RASP is different from other security technologies in that it is integrated directly into the application, rather than being installed as a separate layer of protection. This means that it cannot be bypassed or disabled by malicious actors.
RASP provides protection at runtime, when the application is actually being used, rather than just when it is being developed or deployed. RASP works by monitoring the behavior of an application in real time and looking for suspicious activity that could indicate an attack. If it detects such activity, it can take action to prevent the attack from succeeding, such as blocking malicious input or shutting down the application. By focusing on the application itself, RASP can provide an additional layer of protection against attackers who may be able to bypass other security controls.
Mobile RASP encompasses the technologies that allow a mobile app to continuously protect the runtime. Since mobile apps may have to operate in situations where there is poor or no network connectivity, mobile RASP must provide protections even when the mobile app is unable to “phone home.” This means that for a mobile app that is enabled with mobile RASP, security has been moved into the app. A RASP-enabled mobile app should have all the needed capabilities built-in so that it is able to monitor inputs and block those that could result in live attacks, while protecting the runtime against unwanted changes and tampering.

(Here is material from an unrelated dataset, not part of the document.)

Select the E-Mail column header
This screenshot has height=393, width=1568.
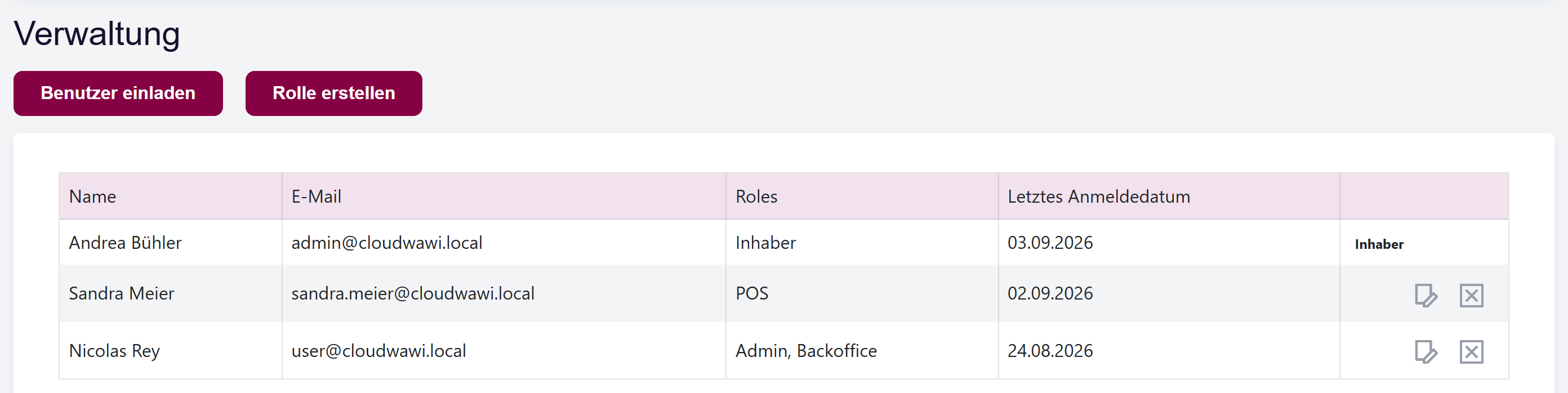click(x=504, y=196)
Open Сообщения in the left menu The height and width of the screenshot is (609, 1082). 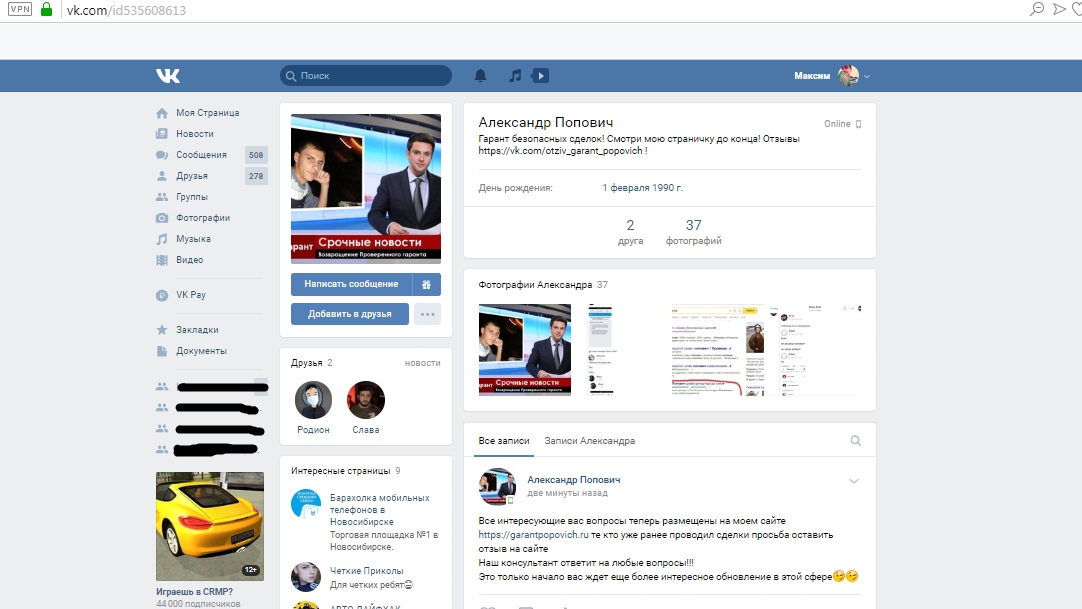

Mobile RASP can detect malicious activity as it is happening, making it much more effective than traditional security solutions which rely on signature-based detection.
Mobile RASP can be easily integrated into mobile applications, and can be customized to meet the specific needs of each mobile app.
Mobile RASP does not require additional hardware or software to be installed, making it much more cost-effective than traditional security solutions.
Mobile RASP can improve the performance of an application by reducing the amount of resources needed to monitor for malicious activity.
Mobile RASP provides detailed logs that can be used to quickly identify attempts to exploit vulnerabilities.
Below are the current common methods that hackers will use on the runtime of a mobile app. While not comprehensive, it provides a good overview of the threat landscape for an executing mobile app.
A debugger allows a developer to monitor and control the execution of an application, allowing them to identify and fix bugs or other issues.
An attacker can use a debugger to perform a variety of malicious actions. The attacker uses a debugger to attach to a running mobile app to gain access to its internal state, including memory, registers, and other sensitive information. The attacker can then use this information to perform various actions, such as modifying the program's behavior, injecting malicious code, or extracting sensitive data.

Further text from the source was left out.